Snowflake is not working in latest Whonix

Blackbird · December 24, 2023, 8:36am

Tried to get it work with guide at wiki wwwwhonixorg/wiki/Bridges#Snowflake
Still not working.
I get this error on tor control panel logs:
Managed proxy “/usr/bin/snowflake-client”: offer created
Managed proxy “/usr/bin/snowflake-client”: broker failure Unexpected error, no answer.
Tor status stuck at %10 “Connected to a relay” with snowflake selected.

Patrick · December 25, 2023, 8:32pm

Confirmed that connectivity is broken.

(Unspecific to VirtualBox. Also reproducible in Qubes-Whonix.)

Patrick · December 25, 2023, 8:46pm

The Tor Browser Bundle does not work for me either. If the original software does not work, this can also not work in Whonix.

Please read this one and proceed accordingly:

dragonfly · April 17, 2024, 11:43am

Posting this reply from a Qubes AppVM with latest TBB installed, connected via snowflake bridge, so the problem is not TBB, but Whonix (now it is; I’m not saying that there wasn’t another problem earlier).

Also, the Whonix Wiki for snowflake has some problems:

the instruction sudoedit /etc/resolv.conf doesn’t work as that’s a symlink…so either sudo vi needs to be used or sudoedit /etc/resolv.conf.whonix
the instruction qubesdb-read /qubes-netvm-primary-dns produces an error, both in the gateway as well as dom0, so it needs to be updated.

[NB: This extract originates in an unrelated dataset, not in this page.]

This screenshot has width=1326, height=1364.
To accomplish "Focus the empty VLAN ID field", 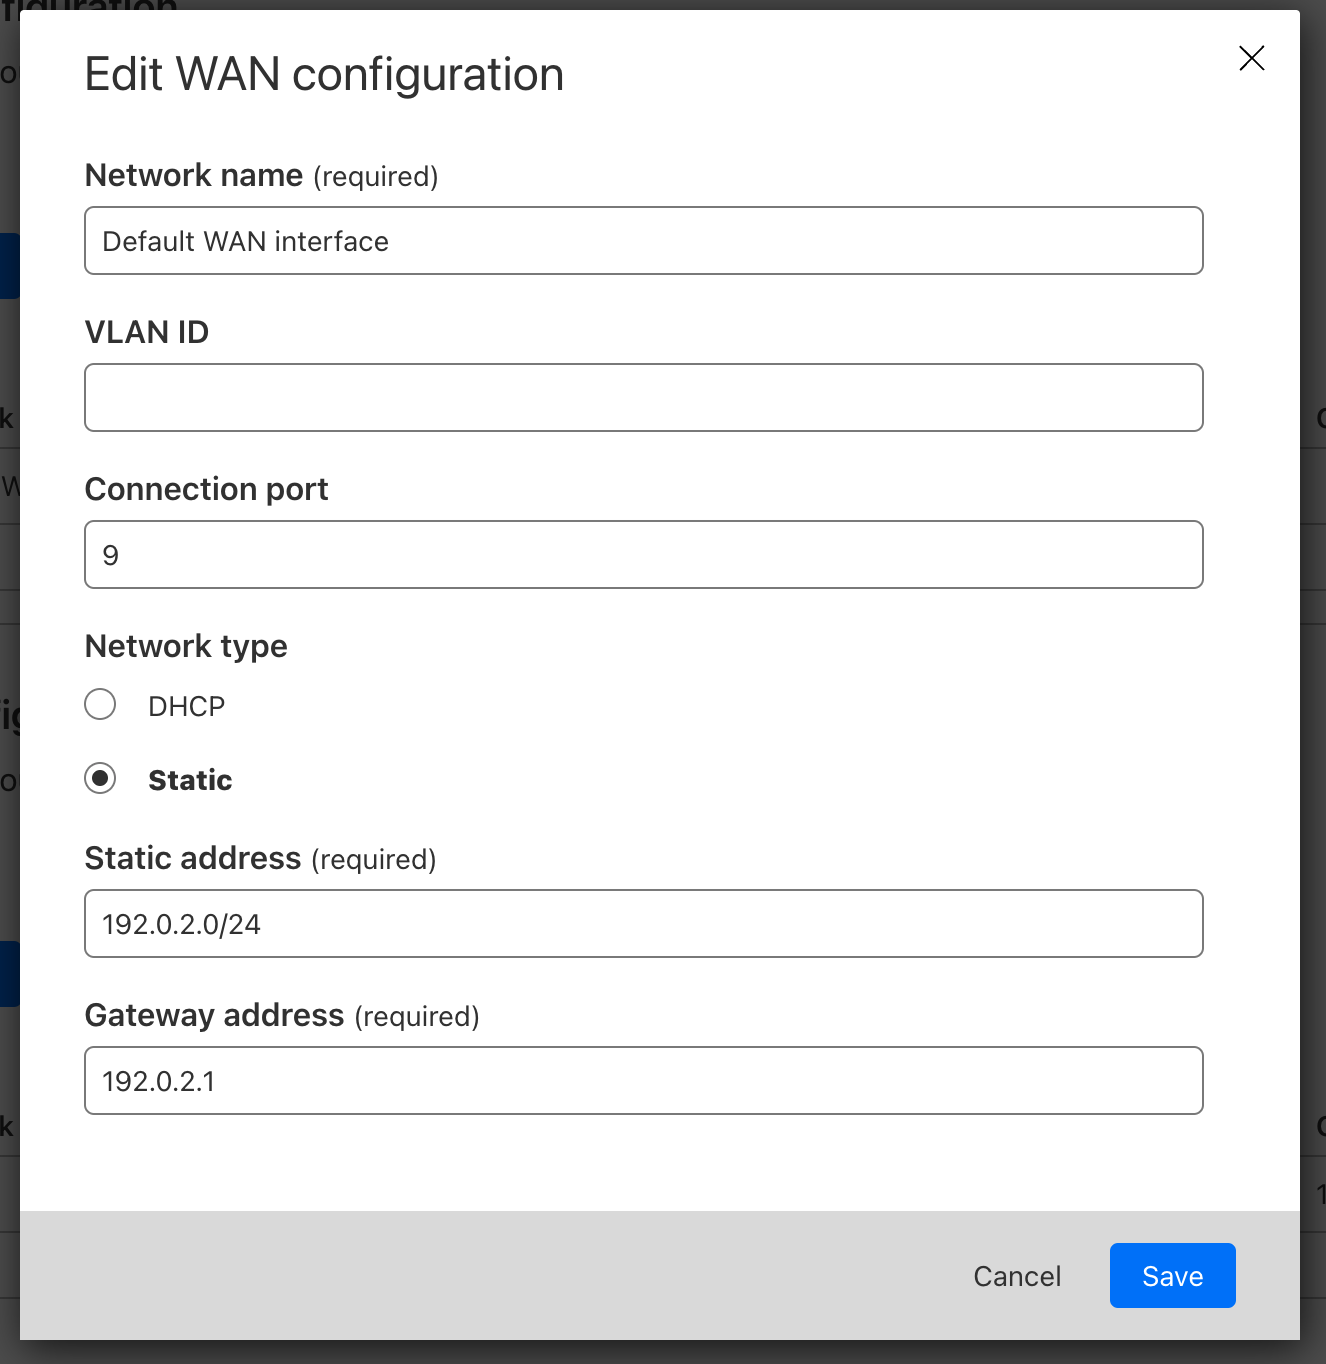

And as stated already, snowflake on Whonix does not currently work, even when applying the workaround for point 1 above; this may be due to the fix in point 2 not working, but I don’t know how to fix that.

dragonfly · April 17, 2024, 12:07pm

Update: running the command qubesdb-read /qubes-primary-dns in sys-whonix gives the answer mentioned as a possible return (10.139.1.1), though the same command in my sys-whonix clone where I’m making the snowflake modifications still returns an error.

Replacing the old address with the new one in /etc/resolv.conf.whonix doesn’t work…still no snowflake connectivity, so there must be another problem.

Edit: qubesdb-read /qubes-netvm-primary-dns does work in sys-whonix (non-modified), so the issue is apparently not the command, but something else about the modified sys-whonix.

dragonfly · April 17, 2024, 2:06pm

Another update: tested TBB now also on an AppVM based on Debian-12-Xfce and Debian-12 (GNOME), where Snowflake also works (in addition to the earlier test on an AppVM based on Fedora-39-Xfce). In fact, I’m writing this reply from a Debian-12 setup now, so it seems this is definitely a Whonix issue.

straitacid · April 20, 2024, 7:57pm

Can confirm the reply above.

Tested with TBB on Debian-based (non-Qubes) KVM box, connects with no issues.

Whonix-Gateway on KVM stuck at 10%. Obfs4 works as expected.

Patrick · April 21, 2024, 5:05pm

Confirmed.

For me, in a Qubes Kicksecure VM:

public Tor network: functional
obfs4: functional
snowflake: no connectivity

Since Whonix is based on Kicksecure, no surprise it’s broken there too.

For me, in a Qubes Debian VM:

Functional.

Patrick · April 22, 2024, 2:06pm

Comment for developers:
Something in security-misc is probably causing this issue. After sudo apt purge security-misc && sudo sysctl --system, this issue was fixed. It needs to be found on which file by security-misc exactly is causing this issue.